Table 2. Sample characteristics.
Characteristics | Number of people in DCE (n=31) | Number of people in BWS (n=26) |
---|---|---|
Gender | ||
Male | 11 | 17 |
Female | 20 | 9 |
Profession | ||
Clinical geneticist | 14 | 6 |
Molecular geneticist | 2 | 1 |
Laboratory scientist | 2 | 3 |
Biologist | 6 | 4 |
Researcher | 3 | 11 |
Regulatory affairs | 2 | — |
Industry | 1 | — |
Patient supporter | 1 | 1 |
Nationality | ||
Germany | 5 | 2 |
Sweden | 2 | 1 |
Denmark | 2 | 3 |
United Kingdom | 4 | 2 |
Netherlands | 5 | 5 |
Switzerland | 2 | — |
Croatia | 1 | — |
Belgium | 4 | 3 |
Russia | 2 | — |
Portugal | 1 | 1 |
Finland | 1 | — |
Spain | 1 | 1 |
Canada | 1 | 1 |
Italy | — | 1 |
Australia | — | 3 |
USA | — | 1 |
Turkey | — | 1 |
Slovenia | — | 1 |
Model estimation
Table 3 presents the estimated coefficients of the conditional logit model using data from the DCE and BWS experiments, respectively.

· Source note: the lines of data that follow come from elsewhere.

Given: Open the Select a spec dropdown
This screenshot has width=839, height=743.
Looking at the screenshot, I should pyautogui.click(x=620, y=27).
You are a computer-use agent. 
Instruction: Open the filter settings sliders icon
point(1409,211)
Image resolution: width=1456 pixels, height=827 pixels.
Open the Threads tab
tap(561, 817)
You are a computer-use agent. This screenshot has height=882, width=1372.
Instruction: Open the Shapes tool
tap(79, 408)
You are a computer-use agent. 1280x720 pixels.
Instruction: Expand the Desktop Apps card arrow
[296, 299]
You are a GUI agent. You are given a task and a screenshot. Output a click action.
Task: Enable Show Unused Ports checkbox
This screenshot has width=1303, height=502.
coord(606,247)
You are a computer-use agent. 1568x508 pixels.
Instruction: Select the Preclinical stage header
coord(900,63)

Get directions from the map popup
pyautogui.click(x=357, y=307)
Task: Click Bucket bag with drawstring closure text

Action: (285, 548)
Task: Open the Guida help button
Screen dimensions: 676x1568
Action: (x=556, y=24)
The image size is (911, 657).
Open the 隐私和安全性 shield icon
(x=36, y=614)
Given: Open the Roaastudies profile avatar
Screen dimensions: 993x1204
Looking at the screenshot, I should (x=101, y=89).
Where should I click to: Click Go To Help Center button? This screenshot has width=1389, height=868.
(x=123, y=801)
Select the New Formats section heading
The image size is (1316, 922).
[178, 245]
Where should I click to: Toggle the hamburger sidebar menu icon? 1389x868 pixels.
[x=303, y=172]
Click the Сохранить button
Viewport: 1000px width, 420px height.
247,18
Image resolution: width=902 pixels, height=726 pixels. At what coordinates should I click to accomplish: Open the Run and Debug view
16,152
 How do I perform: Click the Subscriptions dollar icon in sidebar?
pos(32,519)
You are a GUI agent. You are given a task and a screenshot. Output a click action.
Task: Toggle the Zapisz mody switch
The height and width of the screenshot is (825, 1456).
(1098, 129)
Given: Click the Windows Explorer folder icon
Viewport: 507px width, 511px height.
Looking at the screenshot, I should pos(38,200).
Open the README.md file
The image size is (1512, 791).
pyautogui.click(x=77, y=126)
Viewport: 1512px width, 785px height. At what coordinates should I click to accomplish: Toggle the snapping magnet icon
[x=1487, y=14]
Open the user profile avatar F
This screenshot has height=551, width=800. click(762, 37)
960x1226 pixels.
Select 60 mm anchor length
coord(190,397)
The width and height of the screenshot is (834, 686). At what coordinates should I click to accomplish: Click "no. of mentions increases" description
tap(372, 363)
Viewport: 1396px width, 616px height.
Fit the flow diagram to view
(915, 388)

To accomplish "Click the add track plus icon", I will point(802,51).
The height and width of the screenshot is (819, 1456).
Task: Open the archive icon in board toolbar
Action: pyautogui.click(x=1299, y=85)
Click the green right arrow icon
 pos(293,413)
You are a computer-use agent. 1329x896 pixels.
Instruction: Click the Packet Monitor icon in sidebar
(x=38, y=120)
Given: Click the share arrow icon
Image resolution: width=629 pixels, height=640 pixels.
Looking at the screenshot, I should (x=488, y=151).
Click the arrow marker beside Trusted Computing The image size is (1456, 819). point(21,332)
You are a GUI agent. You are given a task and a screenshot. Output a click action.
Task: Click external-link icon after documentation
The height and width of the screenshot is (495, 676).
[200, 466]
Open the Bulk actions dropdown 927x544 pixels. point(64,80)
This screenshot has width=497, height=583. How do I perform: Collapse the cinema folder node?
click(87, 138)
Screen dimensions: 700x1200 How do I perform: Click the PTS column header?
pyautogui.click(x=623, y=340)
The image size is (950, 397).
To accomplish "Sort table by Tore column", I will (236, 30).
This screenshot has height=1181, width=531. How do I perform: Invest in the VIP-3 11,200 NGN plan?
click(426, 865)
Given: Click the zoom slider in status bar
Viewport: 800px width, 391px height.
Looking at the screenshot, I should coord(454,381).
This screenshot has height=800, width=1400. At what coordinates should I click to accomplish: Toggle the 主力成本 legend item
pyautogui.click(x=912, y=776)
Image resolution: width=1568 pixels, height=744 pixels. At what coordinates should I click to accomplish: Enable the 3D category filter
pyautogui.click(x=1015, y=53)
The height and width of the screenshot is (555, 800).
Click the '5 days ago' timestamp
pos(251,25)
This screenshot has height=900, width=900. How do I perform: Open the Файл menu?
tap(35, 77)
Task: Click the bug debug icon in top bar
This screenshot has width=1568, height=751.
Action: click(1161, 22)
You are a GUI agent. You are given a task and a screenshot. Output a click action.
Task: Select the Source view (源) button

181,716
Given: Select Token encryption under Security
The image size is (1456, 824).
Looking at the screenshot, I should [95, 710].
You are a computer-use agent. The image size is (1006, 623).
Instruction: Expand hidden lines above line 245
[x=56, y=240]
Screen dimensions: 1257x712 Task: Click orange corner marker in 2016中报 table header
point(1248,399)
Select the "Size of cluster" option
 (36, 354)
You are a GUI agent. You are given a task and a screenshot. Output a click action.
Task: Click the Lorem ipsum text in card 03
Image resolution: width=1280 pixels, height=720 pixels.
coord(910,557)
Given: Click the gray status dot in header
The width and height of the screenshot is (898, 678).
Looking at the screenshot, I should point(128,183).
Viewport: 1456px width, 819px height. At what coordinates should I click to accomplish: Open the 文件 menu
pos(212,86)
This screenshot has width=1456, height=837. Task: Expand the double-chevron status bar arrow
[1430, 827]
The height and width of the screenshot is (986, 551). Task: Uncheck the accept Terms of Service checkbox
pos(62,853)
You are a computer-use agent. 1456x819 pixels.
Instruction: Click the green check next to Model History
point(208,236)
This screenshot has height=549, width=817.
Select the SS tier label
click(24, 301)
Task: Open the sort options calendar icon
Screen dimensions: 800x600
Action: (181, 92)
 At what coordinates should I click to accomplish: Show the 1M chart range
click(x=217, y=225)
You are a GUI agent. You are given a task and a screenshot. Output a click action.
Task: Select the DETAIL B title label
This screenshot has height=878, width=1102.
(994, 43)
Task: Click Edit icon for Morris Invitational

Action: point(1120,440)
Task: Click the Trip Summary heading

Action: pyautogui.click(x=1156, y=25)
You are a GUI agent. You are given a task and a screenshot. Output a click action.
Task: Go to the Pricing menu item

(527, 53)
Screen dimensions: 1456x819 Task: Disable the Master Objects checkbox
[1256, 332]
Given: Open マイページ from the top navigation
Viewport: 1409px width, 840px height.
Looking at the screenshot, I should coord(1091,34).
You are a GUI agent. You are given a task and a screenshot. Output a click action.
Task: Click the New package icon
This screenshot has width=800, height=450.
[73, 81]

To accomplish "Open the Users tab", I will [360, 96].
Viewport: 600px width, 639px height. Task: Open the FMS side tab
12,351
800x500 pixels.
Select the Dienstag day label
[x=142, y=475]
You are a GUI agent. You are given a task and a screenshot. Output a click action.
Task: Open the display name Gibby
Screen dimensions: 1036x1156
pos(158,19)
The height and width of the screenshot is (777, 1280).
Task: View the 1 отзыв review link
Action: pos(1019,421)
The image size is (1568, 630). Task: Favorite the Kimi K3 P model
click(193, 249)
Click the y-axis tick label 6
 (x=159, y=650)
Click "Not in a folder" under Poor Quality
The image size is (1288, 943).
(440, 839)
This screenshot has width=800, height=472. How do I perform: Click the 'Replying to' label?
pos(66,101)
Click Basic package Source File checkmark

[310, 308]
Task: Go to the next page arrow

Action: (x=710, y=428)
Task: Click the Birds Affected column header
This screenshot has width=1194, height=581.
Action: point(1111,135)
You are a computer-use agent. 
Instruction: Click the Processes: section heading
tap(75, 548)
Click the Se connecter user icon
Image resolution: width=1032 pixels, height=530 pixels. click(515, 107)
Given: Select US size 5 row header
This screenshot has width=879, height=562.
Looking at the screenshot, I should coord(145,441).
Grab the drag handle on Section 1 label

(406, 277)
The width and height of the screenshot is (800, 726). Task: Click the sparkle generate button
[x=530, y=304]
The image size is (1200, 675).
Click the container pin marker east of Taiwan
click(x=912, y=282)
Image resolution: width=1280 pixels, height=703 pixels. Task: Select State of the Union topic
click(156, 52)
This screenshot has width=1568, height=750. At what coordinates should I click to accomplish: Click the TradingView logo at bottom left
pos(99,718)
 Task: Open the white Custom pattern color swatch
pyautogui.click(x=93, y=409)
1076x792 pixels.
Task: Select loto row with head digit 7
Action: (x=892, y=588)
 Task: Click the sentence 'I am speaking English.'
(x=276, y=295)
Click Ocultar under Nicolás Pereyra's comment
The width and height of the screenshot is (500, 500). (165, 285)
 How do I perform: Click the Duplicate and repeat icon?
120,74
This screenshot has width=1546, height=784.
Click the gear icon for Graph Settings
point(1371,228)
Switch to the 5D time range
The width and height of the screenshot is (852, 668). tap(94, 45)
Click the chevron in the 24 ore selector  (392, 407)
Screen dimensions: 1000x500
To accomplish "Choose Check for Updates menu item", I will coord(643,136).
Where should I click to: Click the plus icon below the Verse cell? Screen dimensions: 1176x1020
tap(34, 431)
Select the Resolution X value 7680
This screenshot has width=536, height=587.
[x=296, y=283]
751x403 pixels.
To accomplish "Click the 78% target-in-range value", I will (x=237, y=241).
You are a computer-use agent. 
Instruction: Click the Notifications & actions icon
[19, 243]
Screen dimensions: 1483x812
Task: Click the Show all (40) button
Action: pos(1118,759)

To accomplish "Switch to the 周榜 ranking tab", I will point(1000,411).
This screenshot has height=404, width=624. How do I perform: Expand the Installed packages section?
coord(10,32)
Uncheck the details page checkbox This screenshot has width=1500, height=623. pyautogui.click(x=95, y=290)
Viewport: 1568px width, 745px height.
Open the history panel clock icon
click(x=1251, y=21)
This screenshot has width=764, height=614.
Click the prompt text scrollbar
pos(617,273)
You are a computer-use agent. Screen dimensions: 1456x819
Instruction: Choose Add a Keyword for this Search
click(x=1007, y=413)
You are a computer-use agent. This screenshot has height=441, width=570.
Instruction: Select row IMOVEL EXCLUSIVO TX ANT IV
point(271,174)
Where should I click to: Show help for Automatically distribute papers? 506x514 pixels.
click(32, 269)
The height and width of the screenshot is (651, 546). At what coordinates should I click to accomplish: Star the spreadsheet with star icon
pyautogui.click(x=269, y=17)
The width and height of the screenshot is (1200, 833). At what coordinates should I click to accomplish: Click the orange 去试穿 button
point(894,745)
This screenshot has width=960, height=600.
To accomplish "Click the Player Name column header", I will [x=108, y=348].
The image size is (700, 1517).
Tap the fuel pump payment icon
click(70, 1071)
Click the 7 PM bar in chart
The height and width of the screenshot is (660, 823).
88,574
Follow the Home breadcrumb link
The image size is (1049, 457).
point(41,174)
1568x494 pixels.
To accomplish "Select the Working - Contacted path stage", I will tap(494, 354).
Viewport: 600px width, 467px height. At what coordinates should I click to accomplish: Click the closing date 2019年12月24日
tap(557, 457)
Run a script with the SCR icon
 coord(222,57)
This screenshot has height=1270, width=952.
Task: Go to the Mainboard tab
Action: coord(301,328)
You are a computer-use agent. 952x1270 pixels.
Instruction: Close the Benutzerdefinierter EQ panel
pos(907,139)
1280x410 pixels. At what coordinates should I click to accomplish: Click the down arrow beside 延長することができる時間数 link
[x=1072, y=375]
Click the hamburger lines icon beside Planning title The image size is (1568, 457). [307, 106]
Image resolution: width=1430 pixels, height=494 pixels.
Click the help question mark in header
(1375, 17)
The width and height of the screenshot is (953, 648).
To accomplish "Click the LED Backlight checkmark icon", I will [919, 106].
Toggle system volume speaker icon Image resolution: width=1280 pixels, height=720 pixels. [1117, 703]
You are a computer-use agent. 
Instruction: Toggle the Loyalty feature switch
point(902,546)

Table 3. Results from the conditional logit models.
DCE | BWS | ||||
---|---|---|---|---|---|
Criteria | Levels of criteria | Coefficient | P-value | Coefficient | P-value |
Prevalence of the condition within the target group | Higher than/equal to 25% | 0.3415 | 0.0012 | 1.9237 | <0.0001 |
Higher than/equal to 0.05% but less than 25% | 0.2730 | 0.0083 | 0.1993 | 0.3910 | |
Less than 0.05% | Reference | 0.2065 | 0.3666 | ||
Severity of condition | Highly severe | 0.3160 | <0.0001 | 1.6419 | <0.0001 |
Moderately severe | Reference | 0.7556 | 0.0002 | ||
Urgency of care | Diagnostic | 0.1376 | 0.0450 | 1.4433 | <0.0001 |
Predictive | Reference | 0.7949 | 0.0001 | ||
Clinical utility | Mortality/morbidity reduction | 0.4863 | <0.0001 | 3.1582 | <0.0001 |
Personal knowledge | Reference | -0.4986 | 0.0086 | ||
Alternatives available | Not available | 0.3044 | <0.0001 | 0.9687 | <0.0001 |
Available | Reference | 0.1269 | 0.5172 | ||
Infrastructure for deliverability of testing and subsequent care | Established Not established | 0.1066 Reference | 0.1311 | 1.2803 Reference | <0.0001 |
In the DCE, one respondent failed to answer the ‘dominant choice task' (the option that was dominant to the alternative in all provided attributes) correctly. We tested the ‘irrational responder', demonstrating that the exclusion did not have major effects on the results. Therefore, data from this respondent were included in the analysis as suggested by Lancsar and Louviere.25 All coefficients resulting from the DCE analysis have a positive sign and thus have the expected direction. Staging of the attribute ‘prevalence of the condition' is consistent across attribute levels (ie βPrevalence_high>βPrevalence_medium). Except for the level coefficient referring to Infrastructure ‘established', all coefficients were significant (P<0.05). Coefficients in the DCE present the part worth utilities associated with changes in each attribute level compared with the reference case of this attribute. For example, a genetic test leading to mortality/morbidity reduction resulting from available treatment or preventative options has a higher level of utility than testing options that are conducted only for personal knowledge (everything else being equal).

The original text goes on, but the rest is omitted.